Dia memang berhasil menghindar dengan bantuan Vivian, tapi tubuhnya terdorong karena serangan Putra Mahkota. Dan setelah itu kepalanya terbentur dinding sebelum akhirnya pingsan. Rimonda langsung duduk menatap Ramon yang masih diam menunggu dirinya bicara.

"Aku senang kakak baik-baik saja" Rimonda tersenyum menujukkan perasaan leganya, dia takut jika Putra Mahkota juga menghampiri Ramon tapi nyatanya tidak sama sekali.

"Kau itu bilang apa!
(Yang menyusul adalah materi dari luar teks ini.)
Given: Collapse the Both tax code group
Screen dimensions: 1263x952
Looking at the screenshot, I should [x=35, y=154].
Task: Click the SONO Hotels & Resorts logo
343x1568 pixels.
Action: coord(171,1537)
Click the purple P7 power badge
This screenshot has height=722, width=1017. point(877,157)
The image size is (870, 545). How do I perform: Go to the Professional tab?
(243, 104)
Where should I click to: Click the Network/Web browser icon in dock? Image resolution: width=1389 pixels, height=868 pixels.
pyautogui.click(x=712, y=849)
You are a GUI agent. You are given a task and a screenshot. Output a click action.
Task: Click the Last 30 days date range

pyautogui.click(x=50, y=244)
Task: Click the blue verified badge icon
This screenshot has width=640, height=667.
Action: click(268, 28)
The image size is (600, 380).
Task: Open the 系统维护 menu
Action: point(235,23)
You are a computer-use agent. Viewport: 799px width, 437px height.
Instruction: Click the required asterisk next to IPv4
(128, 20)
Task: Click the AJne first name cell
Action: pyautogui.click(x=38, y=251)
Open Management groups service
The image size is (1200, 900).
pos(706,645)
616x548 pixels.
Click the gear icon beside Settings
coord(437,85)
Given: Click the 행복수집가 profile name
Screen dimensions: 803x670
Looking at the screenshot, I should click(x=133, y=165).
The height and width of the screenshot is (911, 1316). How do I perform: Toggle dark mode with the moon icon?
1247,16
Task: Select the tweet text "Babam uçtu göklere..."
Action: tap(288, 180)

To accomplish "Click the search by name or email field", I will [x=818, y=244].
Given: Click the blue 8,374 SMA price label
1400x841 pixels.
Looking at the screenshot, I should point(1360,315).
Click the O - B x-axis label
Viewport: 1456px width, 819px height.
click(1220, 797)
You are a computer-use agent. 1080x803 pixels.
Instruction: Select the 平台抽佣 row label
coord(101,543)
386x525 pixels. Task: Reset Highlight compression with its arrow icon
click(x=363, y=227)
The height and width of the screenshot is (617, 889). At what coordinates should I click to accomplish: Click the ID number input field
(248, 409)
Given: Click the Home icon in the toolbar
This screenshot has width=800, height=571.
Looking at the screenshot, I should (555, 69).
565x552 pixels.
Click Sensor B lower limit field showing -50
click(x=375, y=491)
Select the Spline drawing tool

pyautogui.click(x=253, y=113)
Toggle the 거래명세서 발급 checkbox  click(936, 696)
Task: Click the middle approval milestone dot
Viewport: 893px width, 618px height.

Kau yang sakit kenapa kau mengkhawatirkanku?" sahut Ramon menatap manik ungu Rimonda yang bergetar.

Rimonda terkekeh kecil melirik Sean yang langsung mundur menarik Caesar yang sejak tadi berdiri di sebelah pintu kamar. Pintu tertutup membuat Rimonda memeluk Ramon erat "kakak.. dia datang, aku hampir mati hari itu"

Tubuh Ramon membeku, dia tau siapa yang di katakan oleh adik kembarnya saat ini. Hanya ada satu orang yang membenci mereka dan hanya satu orang yang pernah melakukan percobaan pembunuhan pada mereka. Dan Ramon langsung membalas pelukan Rimonda lebih erat.

"Maaf.. aku tidak ada di sisimu waktu itu. Maaf.."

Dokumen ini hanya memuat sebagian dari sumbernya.